The three types you’ll encounter
Section titled “The three types you’ll encounter”You don’t need to memorize the full AI taxonomy, but understanding three distinctions helps:
AI is the broadest term — any system that performs tasks typically requiring human intelligence. Your email spam filter is AI. Siri is AI. A chess engine is AI.
Machine learning is a subset — systems that learn from data rather than following pre-written rules. Instead of programming “if the email contains ‘Nigerian prince,’ mark as spam,” you show the system thousands of spam and non-spam emails and let it figure out the patterns.
Large Language Models (LLMs) are what you interact with when you use ChatGPT, Claude, or Gemini.
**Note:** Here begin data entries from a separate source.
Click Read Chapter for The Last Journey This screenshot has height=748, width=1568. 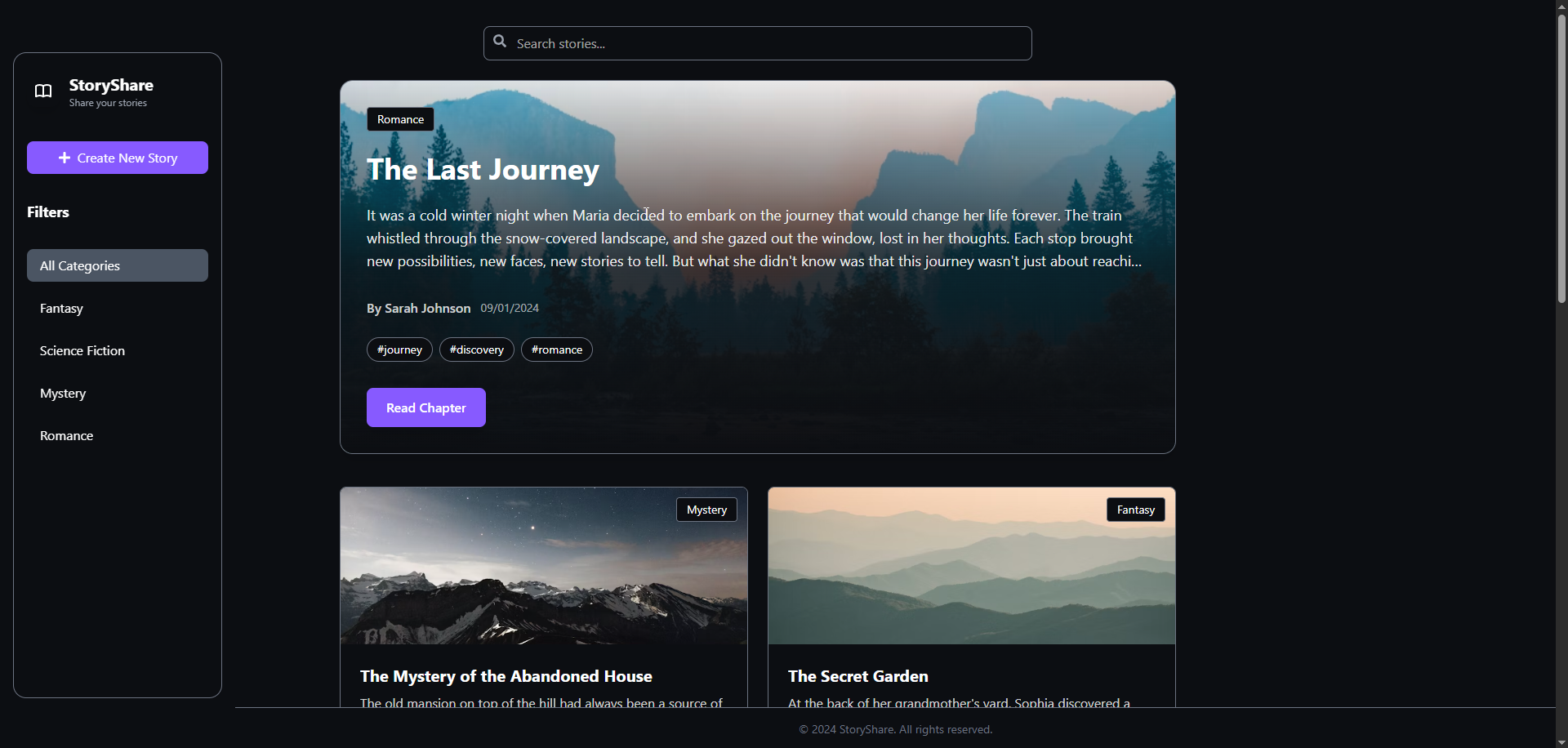(426, 407)
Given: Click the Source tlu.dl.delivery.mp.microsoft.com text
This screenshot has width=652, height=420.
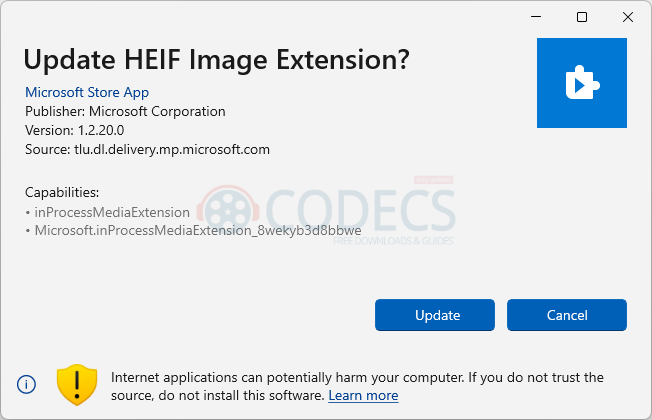Looking at the screenshot, I should [x=147, y=150].
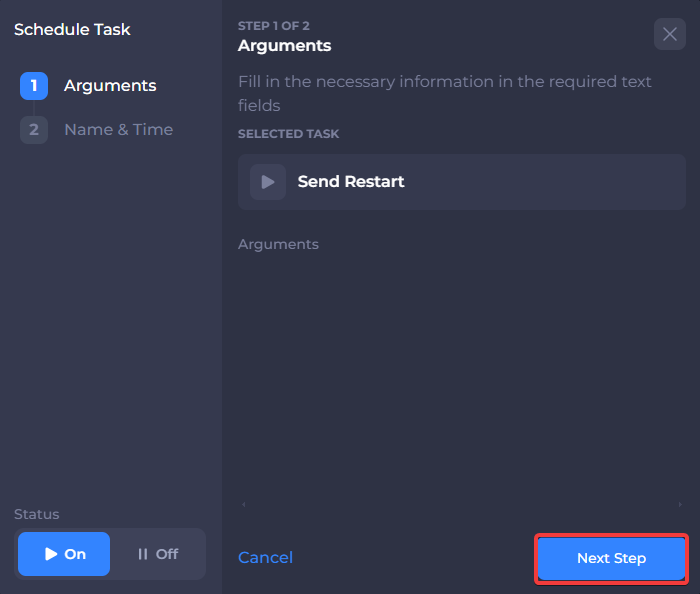Click the step 1 number badge
This screenshot has width=700, height=594.
34,86
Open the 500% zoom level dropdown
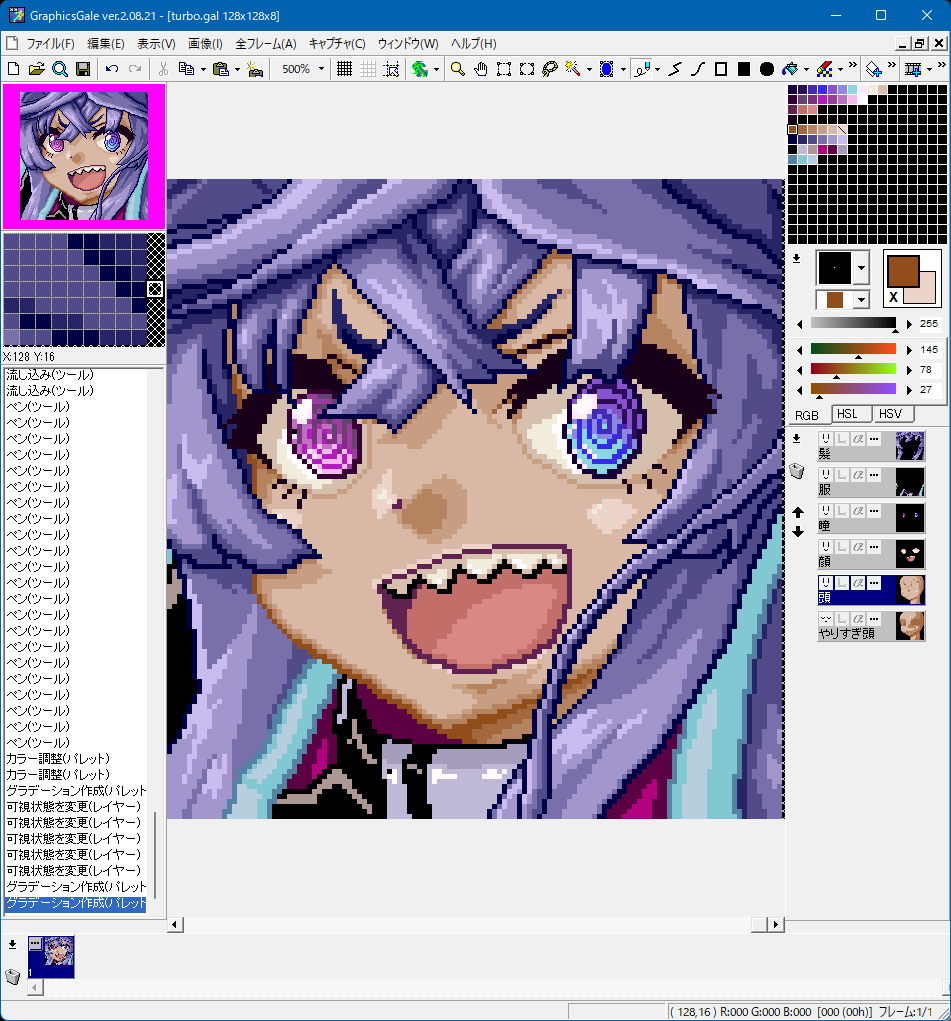This screenshot has height=1021, width=951. pos(321,69)
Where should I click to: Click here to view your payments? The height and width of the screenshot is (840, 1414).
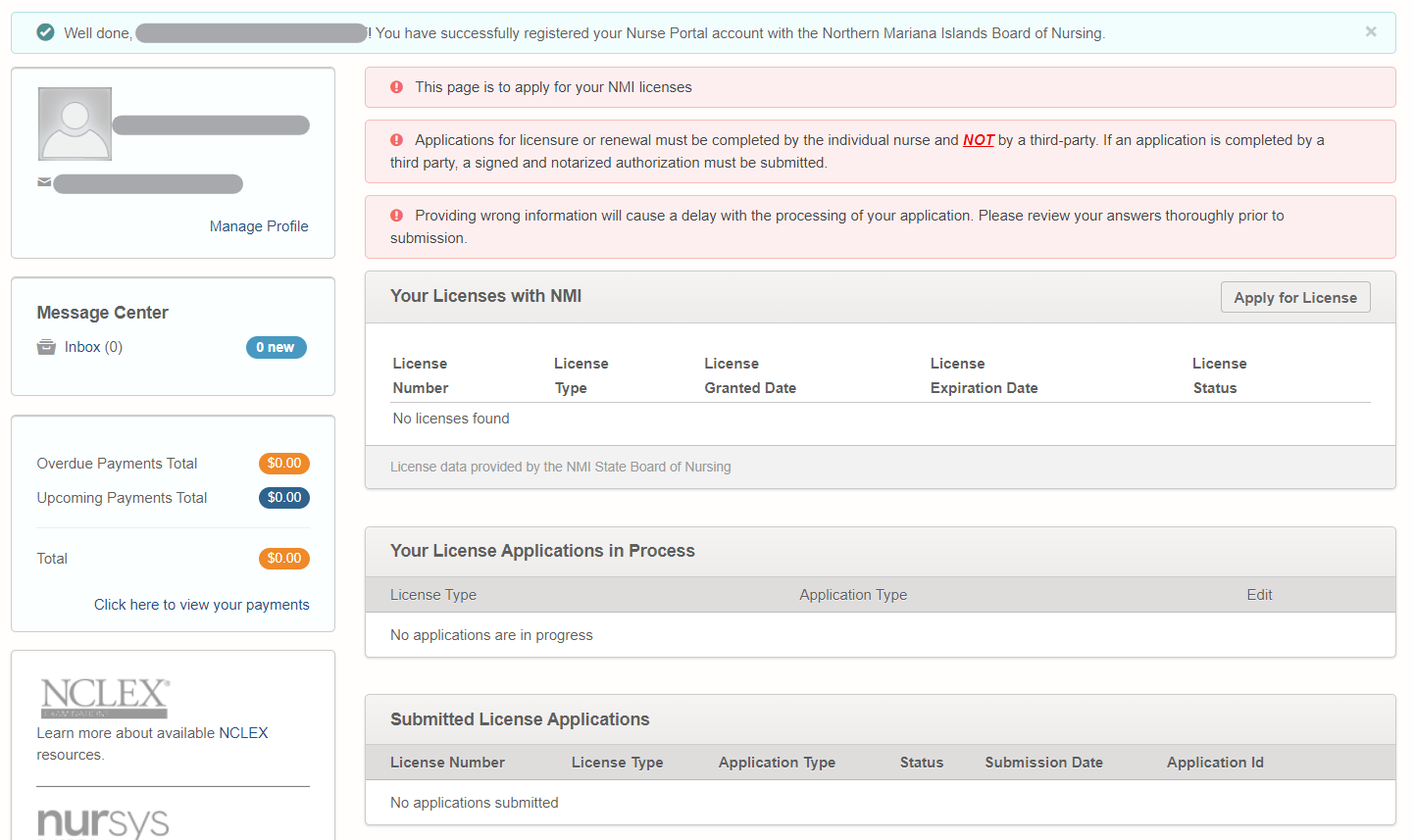pyautogui.click(x=201, y=604)
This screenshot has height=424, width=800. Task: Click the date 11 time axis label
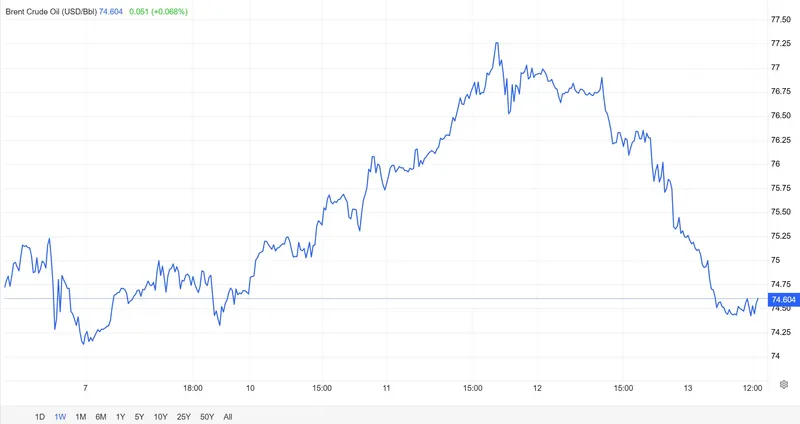385,387
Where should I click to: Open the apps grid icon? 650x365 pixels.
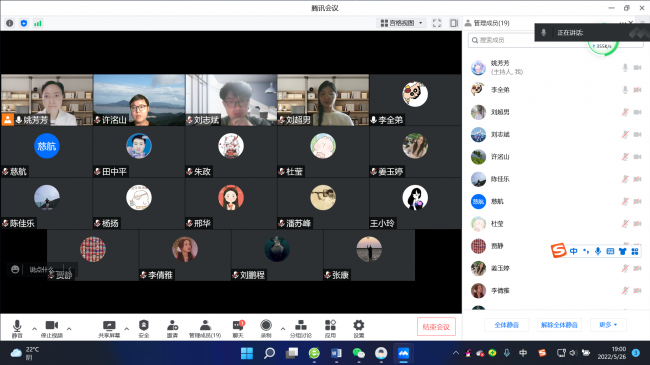(x=330, y=329)
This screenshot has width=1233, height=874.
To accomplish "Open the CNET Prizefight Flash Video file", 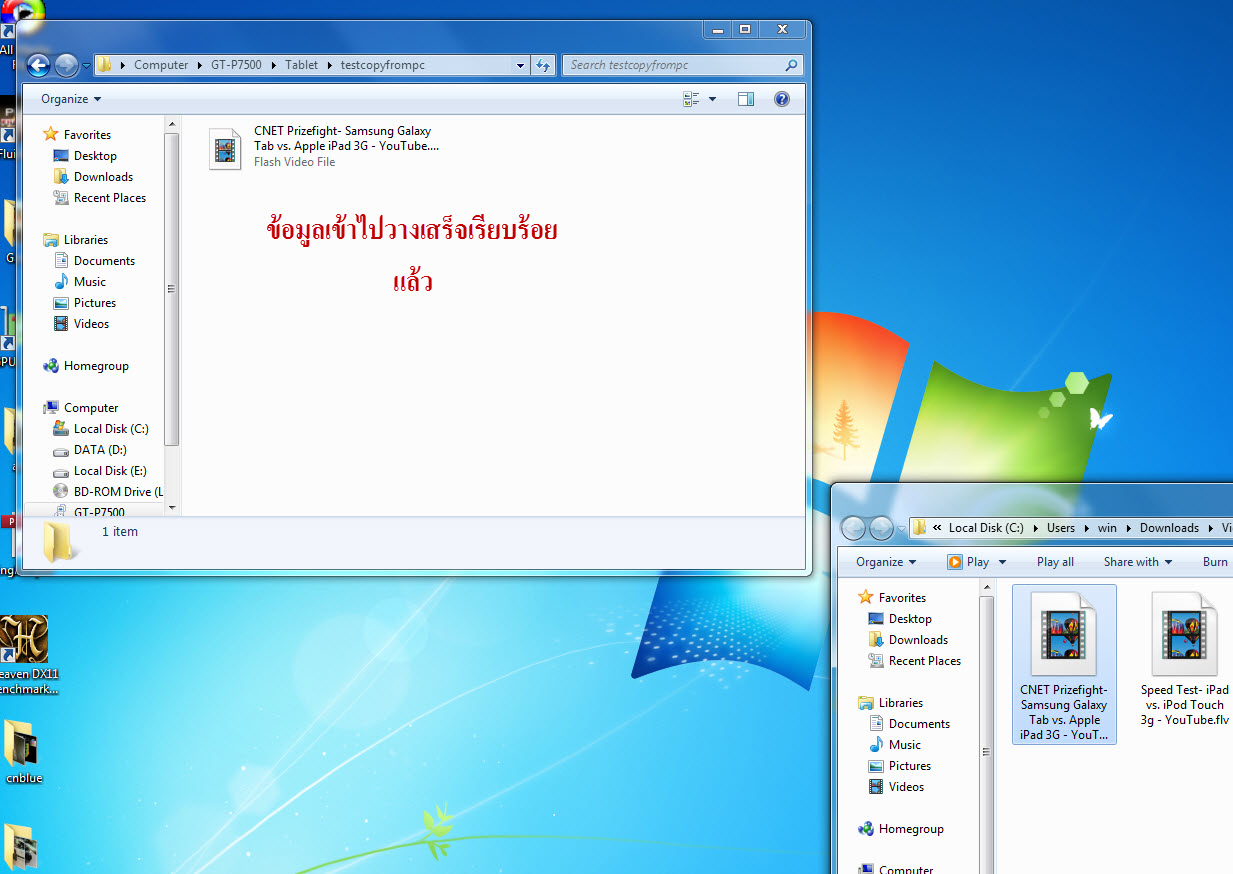I will tap(226, 148).
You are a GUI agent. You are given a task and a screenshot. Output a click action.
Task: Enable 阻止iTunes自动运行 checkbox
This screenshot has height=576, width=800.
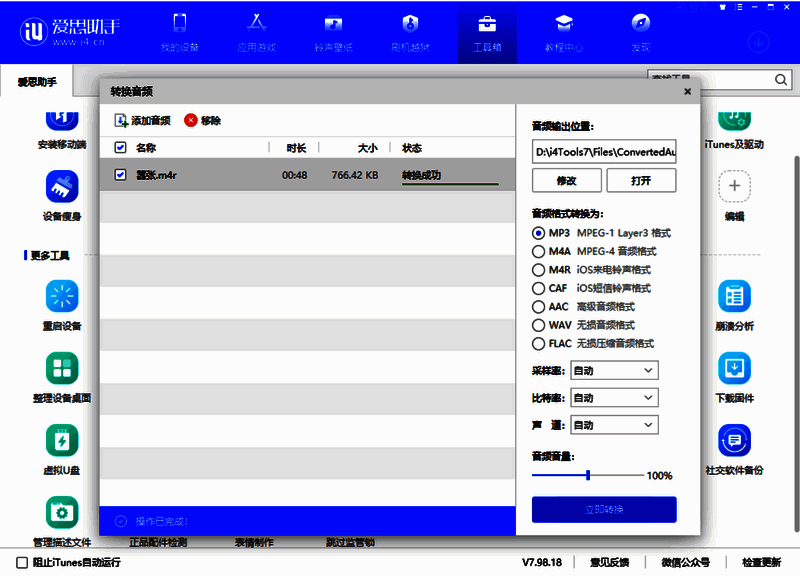click(x=22, y=562)
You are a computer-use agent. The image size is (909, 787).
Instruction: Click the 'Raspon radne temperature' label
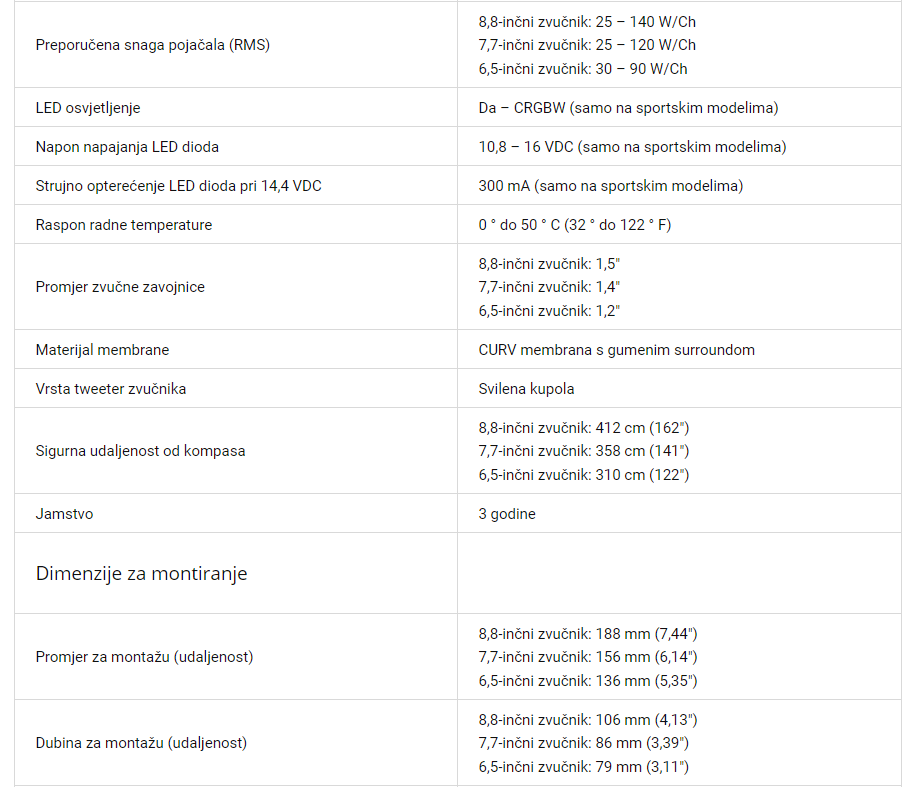(124, 225)
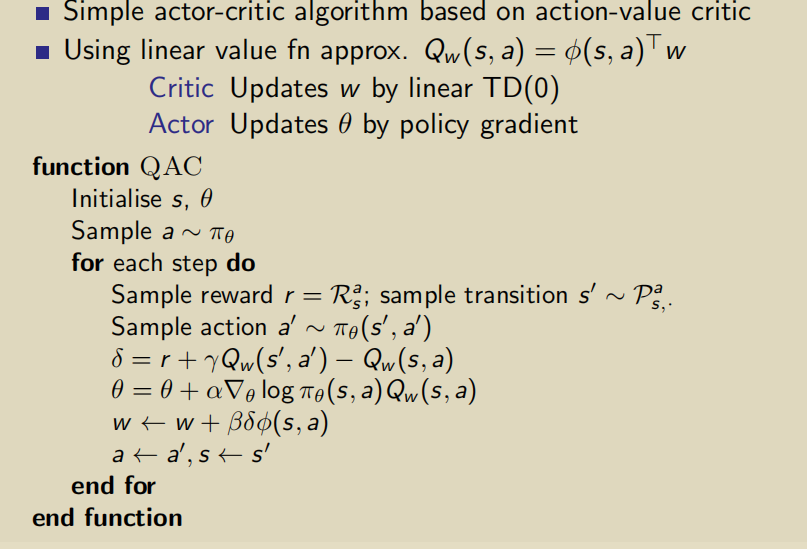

They’re a specific type of deep learning model trained on text, using an architecture called a “transformer.” When people say “AI” in 2026, they usually mean this.
For the purposes of this playbook, when we say “AI,” we mean the tools you actually use — the chat interfaces, the built-in AI features in your apps, the models you can give instructions to. The engineering details are fascinating (and if you want them, XueCodex goes deep), but you don’t need them to build AI fluency.
What this means for how you use AI
Section titled “What this means for how you use AI”Understanding that AI predicts rather than knows changes your approach in practical ways:
Give it more context, not less. The model predicts based on what’s in front of it. A vague prompt gives it less to work with, so predictions are more generic. A detailed prompt with context, examples, and constraints gives it much better patterns to follow. This is why prompt engineering matters.
Verify, don’t trust. Since the model is generating plausible text rather than retrieving verified facts, you need to check outputs — especially for specific claims, numbers, dates, and citations. The Fact-Check Habit exercise builds this skill.
It’s a collaborator, not an oracle. AI is most useful when you bring judgment and it brings speed and breadth. You know your context, your goals, your stakeholders. It can process information, generate options, and stress-test your thinking faster than you can alone.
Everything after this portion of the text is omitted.